Let's verify that all our data files exist and check their sizes.

In [None]:
# Verify data files exist
print("Checking data file availability:")
for name, path in config.INPUT_FILES.items():
    exists = os.path.exists(path)
    size_mb = os.path.getsize(path) / (1024**2) if exists else 0
    status = "✓" if exists else "✗"
    print(f"{status} {name.capitalize()} data: {path} ({size_mb:.1f} MB)")
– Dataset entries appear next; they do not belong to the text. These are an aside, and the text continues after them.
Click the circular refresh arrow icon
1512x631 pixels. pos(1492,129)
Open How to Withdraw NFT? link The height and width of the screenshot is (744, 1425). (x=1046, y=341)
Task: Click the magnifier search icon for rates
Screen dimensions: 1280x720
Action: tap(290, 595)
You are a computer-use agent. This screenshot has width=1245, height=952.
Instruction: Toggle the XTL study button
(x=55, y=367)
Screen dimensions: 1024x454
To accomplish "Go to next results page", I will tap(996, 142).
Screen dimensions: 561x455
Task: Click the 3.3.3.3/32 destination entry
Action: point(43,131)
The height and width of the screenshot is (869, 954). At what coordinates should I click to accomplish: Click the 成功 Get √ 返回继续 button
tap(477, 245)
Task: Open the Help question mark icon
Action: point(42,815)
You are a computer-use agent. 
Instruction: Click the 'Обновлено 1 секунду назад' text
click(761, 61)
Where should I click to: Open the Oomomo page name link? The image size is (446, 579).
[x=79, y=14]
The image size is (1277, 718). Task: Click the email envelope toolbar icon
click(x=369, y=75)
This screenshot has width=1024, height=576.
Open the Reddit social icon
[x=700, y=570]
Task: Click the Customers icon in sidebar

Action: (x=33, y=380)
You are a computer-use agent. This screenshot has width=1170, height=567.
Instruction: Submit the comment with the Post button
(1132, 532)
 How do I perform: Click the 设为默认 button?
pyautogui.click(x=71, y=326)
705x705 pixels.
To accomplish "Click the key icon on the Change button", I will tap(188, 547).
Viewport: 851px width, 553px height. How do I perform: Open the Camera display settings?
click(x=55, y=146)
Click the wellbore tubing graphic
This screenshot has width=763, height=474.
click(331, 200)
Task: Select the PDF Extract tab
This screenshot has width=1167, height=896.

# Check output directories
os.makedirs(config.OUTPUT_DIR, exist_ok=True)
os.makedirs('models', exist_ok=True)
os.makedirs('outputs', exist_ok=True)
print("\n✓ Output directories created")

## Section 2: Data Loading and Preprocessing

### Learning Objectives
- Understand the structure of the Yelp dataset
- Learn data loading and merging techniques
- Handle missing values and data cleaning
- Visualize data distributions and relationships

### What We'll Do
1. Load the three main datasets (business, review, user)
2. Rename columns to avoid conflicts
3. Convert date columns to datetime format
4. Merge datasets using inner joins
5. Clean data by removing rows with missing critical values
6. Explore the merged dataset

This preprocessing step transforms raw CSV files into a clean, merged dataset ready for feature engineering.

In [None]:
# Run the preprocessing pipeline
print("Starting data preprocessing pipeline...")
print("This may take a few minutes depending on your system.")

try:
    merged_df = preprocess_pipeline()
    print("\n✓ Preprocessing completed successfully!")
    print(f"Final dataset shape: {merged_df.shape}")
    print(f"Memory usage: {merged_df.memory_usage(deep=True).sum() / 1024**2:.2f} MB")
except Exception as e:
    print(f"✗ Error during preprocessing: {e}")
    print("Please check your data files and try again.")

In [None]:
# Display dataset overview
print("Dataset Overview:")
print("=" * 50)
print(merged_df.info())
print("\nFirst 5 rows:")
display(merged_df.head())

# Basic statistics
print("\nBasic Statistics:")
print(merged_df.describe())

In [None]:
# Visualize data distributions
fig, axes = plt.subplots(2, 3, figsize=(15, 10))
fig.suptitle('Data Distributions After Preprocessing', fontsize=16)

# Stars distribution
merged_df['stars'].value_counts().sort_index().plot(kind='bar', ax=axes[0,0])
axes[0,0].set_title('Star Ratings Distribution')
axes[0,0].set_xlabel('Stars')
axes[0,0].set_ylabel('Count')

# User average stars
merged_df['user_average_stars'].hist(bins=20, ax=axes[0,1])
axes[0,1].set_title('User Average Stars')
axes[0,1].set_xlabel('Average Stars')
axes[0,1].set_ylabel('Frequency')

# Business average stars
merged_df['business_average_stars'].hist(bins=20, ax=axes[0,2])
axes[0,2].set_title('Business Average Stars')
axes[0,2].set_xlabel('Average Stars')
axes[0,2].set_ylabel('Frequency')

# User review count
merged_df['user_review_count'].hist(bins=50, ax=axes[1,0], range=(0, merged_df['user_review_count'].quantile(0.95)))
axes[1,0].set_title('User Review Count (95th percentile)')
axes[1,0].set_xlabel('Review Count')
axes[1,0].set_ylabel('Frequency')

# Business review count
merged_df['business_review_count'].hist(bins=50, ax=axes[1,1], range=(0, merged_df['business_review_count'].quantile(0.95)))
axes[1,1].set_title('Business Review Count (95th percentile)')
axes[1,1].set_xlabel('Review Count')
axes[1,1].set_ylabel('Frequency')

# Review year distribution
merged_df['date'].dt.year.value_counts().sort_index().plot(kind='bar', ax=axes[1,2])
axes[1,2].set_title('Reviews by Year')
axes[1,2].set_xlabel('Year')
axes[1,2].set_ylabel('Count')

plt.tight_layout()
plt.show()

In [None]:
# Check for missing values
missing_data = merged_df.isnull().sum()
missing_percent = (missing_data / len(merged_df)) * 100

missing_df = pd.DataFrame({
    'Missing Count': missing_data,
    'Missing Percentage': missing_percent
}).sort_values('Missing Count', ascending=False)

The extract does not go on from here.